__Required action__. What is needed is an exact copy of all the entries below.

Pixel coordinate grounding data
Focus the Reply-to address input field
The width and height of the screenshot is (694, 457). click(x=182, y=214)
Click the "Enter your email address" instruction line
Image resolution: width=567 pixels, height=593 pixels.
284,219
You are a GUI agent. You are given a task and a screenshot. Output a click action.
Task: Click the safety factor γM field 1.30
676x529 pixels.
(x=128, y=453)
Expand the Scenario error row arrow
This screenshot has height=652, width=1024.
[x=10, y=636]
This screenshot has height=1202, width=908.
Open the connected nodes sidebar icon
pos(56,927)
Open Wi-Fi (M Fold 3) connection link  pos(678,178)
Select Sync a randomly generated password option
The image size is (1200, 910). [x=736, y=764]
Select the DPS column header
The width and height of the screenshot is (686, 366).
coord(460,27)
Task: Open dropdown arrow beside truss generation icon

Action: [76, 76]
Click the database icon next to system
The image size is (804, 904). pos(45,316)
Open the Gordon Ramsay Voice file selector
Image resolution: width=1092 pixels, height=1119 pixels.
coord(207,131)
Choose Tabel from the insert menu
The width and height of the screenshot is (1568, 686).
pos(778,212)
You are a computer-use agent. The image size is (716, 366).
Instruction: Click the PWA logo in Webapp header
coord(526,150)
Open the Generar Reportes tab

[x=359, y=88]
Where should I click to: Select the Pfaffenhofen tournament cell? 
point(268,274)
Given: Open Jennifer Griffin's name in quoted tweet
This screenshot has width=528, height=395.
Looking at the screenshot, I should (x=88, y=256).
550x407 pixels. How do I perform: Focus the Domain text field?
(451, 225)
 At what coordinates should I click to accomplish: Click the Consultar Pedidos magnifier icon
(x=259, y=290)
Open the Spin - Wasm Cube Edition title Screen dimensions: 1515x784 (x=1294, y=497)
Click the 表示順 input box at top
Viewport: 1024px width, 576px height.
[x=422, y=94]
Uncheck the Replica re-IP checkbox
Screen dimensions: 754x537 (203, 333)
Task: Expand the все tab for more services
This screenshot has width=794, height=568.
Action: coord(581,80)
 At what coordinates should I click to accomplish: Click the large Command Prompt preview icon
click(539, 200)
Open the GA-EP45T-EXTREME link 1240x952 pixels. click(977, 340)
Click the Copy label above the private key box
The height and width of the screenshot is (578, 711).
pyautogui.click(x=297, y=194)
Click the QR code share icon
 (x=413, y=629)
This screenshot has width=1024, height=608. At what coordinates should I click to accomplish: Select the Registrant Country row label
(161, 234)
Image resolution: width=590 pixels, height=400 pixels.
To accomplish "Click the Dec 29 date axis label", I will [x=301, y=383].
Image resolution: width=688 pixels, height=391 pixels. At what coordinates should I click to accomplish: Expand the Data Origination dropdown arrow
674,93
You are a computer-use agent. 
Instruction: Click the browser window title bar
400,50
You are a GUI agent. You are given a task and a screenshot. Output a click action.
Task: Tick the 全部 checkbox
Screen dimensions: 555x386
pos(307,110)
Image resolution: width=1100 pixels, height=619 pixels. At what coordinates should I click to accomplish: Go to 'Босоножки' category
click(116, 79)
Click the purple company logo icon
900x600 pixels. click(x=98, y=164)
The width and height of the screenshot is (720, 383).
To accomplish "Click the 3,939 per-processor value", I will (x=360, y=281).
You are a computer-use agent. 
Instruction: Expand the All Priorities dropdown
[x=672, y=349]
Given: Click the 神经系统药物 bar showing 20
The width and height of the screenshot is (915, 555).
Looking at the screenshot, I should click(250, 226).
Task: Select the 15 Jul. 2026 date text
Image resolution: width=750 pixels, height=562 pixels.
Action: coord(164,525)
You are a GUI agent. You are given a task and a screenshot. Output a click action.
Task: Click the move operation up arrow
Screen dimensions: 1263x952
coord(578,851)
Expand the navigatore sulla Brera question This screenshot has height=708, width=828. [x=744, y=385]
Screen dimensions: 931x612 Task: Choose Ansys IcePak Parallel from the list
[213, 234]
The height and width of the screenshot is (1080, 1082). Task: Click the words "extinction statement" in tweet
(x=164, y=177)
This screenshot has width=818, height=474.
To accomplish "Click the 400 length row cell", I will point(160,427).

__Output of the exercise__.
Focus the Reply-to address input field
The width and height of the screenshot is (694, 457). click(x=182, y=214)
Click the "Enter your email address" instruction line
Image resolution: width=567 pixels, height=593 pixels.
284,219
You are a GUI agent. You are given a task and a screenshot. Output a click action.
Task: Click the safety factor γM field 1.30
676x529 pixels.
(x=128, y=453)
Expand the Scenario error row arrow
This screenshot has height=652, width=1024.
[x=10, y=636]
This screenshot has height=1202, width=908.
Open the connected nodes sidebar icon
pos(56,927)
Open Wi-Fi (M Fold 3) connection link  pos(678,178)
Select Sync a randomly generated password option
The image size is (1200, 910). [x=736, y=764]
Select the DPS column header
The width and height of the screenshot is (686, 366).
coord(460,27)
Task: Open dropdown arrow beside truss generation icon

Action: [76, 76]
Click the database icon next to system
The image size is (804, 904). pos(45,316)
Open the Gordon Ramsay Voice file selector
Image resolution: width=1092 pixels, height=1119 pixels.
coord(207,131)
Choose Tabel from the insert menu
The width and height of the screenshot is (1568, 686).
pos(778,212)
You are a computer-use agent. The image size is (716, 366).
Instruction: Click the PWA logo in Webapp header
coord(526,150)
Open the Generar Reportes tab

[x=359, y=88]
Where should I click to: Select the Pfaffenhofen tournament cell? 
point(268,274)
Given: Open Jennifer Griffin's name in quoted tweet
This screenshot has width=528, height=395.
Looking at the screenshot, I should (x=88, y=256).
550x407 pixels. How do I perform: Focus the Domain text field?
(451, 225)
 At what coordinates should I click to accomplish: Click the Consultar Pedidos magnifier icon
(x=259, y=290)
Open the Spin - Wasm Cube Edition title Screen dimensions: 1515x784 (x=1294, y=497)
Click the 表示順 input box at top
Viewport: 1024px width, 576px height.
[x=422, y=94]
Uncheck the Replica re-IP checkbox
Screen dimensions: 754x537 (203, 333)
Task: Expand the все tab for more services
This screenshot has width=794, height=568.
Action: coord(581,80)
 At what coordinates should I click to accomplish: Click the large Command Prompt preview icon
click(539, 200)
Open the GA-EP45T-EXTREME link 1240x952 pixels. click(977, 340)
Click the Copy label above the private key box
The height and width of the screenshot is (578, 711).
pyautogui.click(x=297, y=194)
Click the QR code share icon
 (x=413, y=629)
This screenshot has width=1024, height=608. At what coordinates should I click to accomplish: Select the Registrant Country row label
(161, 234)
Image resolution: width=590 pixels, height=400 pixels.
To accomplish "Click the Dec 29 date axis label", I will [x=301, y=383].
Image resolution: width=688 pixels, height=391 pixels. At what coordinates should I click to accomplish: Expand the Data Origination dropdown arrow
674,93
You are a computer-use agent. 
Instruction: Click the browser window title bar
400,50
You are a GUI agent. You are given a task and a screenshot. Output a click action.
Task: Tick the 全部 checkbox
Screen dimensions: 555x386
pos(307,110)
Image resolution: width=1100 pixels, height=619 pixels. At what coordinates should I click to accomplish: Go to 'Босоножки' category
click(116, 79)
Click the purple company logo icon
900x600 pixels. click(x=98, y=164)
The width and height of the screenshot is (720, 383).
To accomplish "Click the 3,939 per-processor value", I will (x=360, y=281).
You are a computer-use agent. 
Instruction: Expand the All Priorities dropdown
[x=672, y=349]
Given: Click the 神经系统药物 bar showing 20
The width and height of the screenshot is (915, 555).
Looking at the screenshot, I should click(250, 226).
Task: Select the 15 Jul. 2026 date text
Image resolution: width=750 pixels, height=562 pixels.
Action: coord(164,525)
You are a GUI agent. You are given a task and a screenshot. Output a click action.
Task: Click the move operation up arrow
Screen dimensions: 1263x952
coord(578,851)
Expand the navigatore sulla Brera question This screenshot has height=708, width=828. [x=744, y=385]
Screen dimensions: 931x612 Task: Choose Ansys IcePak Parallel from the list
[213, 234]
The height and width of the screenshot is (1080, 1082). Task: Click the words "extinction statement" in tweet
(x=164, y=177)
This screenshot has width=818, height=474.
To accomplish "Click the 400 length row cell", I will point(160,427).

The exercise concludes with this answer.